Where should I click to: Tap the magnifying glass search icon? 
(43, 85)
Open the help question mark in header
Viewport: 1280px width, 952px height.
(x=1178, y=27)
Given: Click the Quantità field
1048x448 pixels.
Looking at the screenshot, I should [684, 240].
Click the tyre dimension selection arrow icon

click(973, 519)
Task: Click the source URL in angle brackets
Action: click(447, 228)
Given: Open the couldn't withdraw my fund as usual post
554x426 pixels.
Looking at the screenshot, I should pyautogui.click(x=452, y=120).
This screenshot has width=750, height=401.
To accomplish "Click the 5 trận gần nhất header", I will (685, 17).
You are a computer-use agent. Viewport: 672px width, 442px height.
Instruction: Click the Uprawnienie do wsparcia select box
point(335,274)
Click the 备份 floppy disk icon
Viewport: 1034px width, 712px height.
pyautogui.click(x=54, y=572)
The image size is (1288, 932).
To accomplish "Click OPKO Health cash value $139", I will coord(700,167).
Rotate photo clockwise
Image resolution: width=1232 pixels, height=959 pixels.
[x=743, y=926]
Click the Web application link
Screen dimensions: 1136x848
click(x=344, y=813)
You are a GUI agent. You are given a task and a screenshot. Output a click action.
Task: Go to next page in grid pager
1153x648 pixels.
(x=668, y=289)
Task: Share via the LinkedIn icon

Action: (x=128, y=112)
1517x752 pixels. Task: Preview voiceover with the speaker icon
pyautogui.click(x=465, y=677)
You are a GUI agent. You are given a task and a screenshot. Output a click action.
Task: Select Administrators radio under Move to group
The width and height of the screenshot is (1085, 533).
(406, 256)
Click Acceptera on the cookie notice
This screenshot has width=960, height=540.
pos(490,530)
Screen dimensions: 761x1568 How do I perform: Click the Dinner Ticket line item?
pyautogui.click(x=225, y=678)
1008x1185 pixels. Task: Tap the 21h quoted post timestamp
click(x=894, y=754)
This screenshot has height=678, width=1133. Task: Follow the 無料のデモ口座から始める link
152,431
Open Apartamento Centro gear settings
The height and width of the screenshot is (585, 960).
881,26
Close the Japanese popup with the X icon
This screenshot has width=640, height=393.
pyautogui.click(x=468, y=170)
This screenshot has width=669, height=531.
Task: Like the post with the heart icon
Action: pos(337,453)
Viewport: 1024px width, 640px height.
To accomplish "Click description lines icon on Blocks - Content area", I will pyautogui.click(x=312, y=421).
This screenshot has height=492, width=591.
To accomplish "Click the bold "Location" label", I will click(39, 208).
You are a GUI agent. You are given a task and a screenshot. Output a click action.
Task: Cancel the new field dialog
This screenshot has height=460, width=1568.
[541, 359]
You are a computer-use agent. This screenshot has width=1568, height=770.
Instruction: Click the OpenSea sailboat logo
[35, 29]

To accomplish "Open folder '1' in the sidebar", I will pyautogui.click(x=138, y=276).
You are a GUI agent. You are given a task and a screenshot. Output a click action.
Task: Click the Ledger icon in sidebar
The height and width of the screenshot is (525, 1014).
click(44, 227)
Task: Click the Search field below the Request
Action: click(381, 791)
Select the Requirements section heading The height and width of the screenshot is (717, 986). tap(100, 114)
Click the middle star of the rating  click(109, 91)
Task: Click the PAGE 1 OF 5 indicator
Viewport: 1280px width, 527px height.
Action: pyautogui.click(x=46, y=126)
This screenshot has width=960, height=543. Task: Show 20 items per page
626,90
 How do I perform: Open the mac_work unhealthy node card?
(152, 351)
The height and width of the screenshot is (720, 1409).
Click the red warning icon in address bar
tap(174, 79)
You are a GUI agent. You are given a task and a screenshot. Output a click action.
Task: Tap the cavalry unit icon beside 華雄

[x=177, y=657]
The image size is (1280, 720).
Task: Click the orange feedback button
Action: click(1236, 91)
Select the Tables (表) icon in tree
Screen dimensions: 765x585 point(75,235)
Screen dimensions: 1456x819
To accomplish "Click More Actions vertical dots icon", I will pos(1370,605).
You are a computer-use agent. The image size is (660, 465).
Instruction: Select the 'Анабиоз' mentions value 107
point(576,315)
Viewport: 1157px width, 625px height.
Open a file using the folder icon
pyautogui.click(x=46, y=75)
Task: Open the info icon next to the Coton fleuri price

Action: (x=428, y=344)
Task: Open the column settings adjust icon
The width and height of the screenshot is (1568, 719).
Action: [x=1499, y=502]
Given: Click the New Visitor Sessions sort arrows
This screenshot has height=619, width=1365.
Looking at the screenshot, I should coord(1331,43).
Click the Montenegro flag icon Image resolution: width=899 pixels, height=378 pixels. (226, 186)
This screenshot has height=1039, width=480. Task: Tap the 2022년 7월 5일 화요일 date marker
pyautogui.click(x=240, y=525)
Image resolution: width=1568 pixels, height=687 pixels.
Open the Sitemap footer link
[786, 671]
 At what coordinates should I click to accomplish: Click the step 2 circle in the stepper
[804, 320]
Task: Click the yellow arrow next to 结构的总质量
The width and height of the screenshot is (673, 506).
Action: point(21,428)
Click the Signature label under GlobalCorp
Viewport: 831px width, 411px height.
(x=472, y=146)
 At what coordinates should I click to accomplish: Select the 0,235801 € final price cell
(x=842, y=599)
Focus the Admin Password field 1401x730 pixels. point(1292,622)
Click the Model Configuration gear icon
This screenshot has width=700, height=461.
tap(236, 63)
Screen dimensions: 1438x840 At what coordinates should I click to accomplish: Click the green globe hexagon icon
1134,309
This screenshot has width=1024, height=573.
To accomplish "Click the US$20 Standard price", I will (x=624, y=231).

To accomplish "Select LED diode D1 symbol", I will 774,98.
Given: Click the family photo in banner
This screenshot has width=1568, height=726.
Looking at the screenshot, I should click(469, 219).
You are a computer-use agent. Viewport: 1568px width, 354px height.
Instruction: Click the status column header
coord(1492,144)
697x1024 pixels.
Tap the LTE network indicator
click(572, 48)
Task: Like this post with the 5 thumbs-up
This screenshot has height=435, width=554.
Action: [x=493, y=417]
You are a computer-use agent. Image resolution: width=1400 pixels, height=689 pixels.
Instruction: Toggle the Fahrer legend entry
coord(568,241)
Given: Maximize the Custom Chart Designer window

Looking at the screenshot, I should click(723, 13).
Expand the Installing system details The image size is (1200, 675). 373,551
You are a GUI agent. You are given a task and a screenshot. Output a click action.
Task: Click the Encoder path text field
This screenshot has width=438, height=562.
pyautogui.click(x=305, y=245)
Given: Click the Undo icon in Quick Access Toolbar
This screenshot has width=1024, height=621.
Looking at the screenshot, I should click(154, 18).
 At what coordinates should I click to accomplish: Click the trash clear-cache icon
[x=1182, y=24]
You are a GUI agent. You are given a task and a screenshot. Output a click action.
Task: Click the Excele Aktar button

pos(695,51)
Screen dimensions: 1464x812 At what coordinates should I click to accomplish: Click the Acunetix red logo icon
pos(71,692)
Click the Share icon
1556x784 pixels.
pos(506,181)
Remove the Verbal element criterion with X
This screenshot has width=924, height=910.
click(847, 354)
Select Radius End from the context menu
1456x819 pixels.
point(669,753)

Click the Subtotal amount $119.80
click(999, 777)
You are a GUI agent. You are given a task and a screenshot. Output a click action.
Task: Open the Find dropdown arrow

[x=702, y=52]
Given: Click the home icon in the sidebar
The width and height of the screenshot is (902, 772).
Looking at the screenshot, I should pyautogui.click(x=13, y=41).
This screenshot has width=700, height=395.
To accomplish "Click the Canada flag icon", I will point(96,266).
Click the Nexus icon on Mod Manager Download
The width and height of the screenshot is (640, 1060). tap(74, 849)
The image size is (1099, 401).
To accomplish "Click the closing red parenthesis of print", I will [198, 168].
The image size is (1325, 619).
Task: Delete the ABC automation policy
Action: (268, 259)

Exercise description: Count the lines in the entries above where the string "settings" shows up, and give that number only.

Solution for this task: 2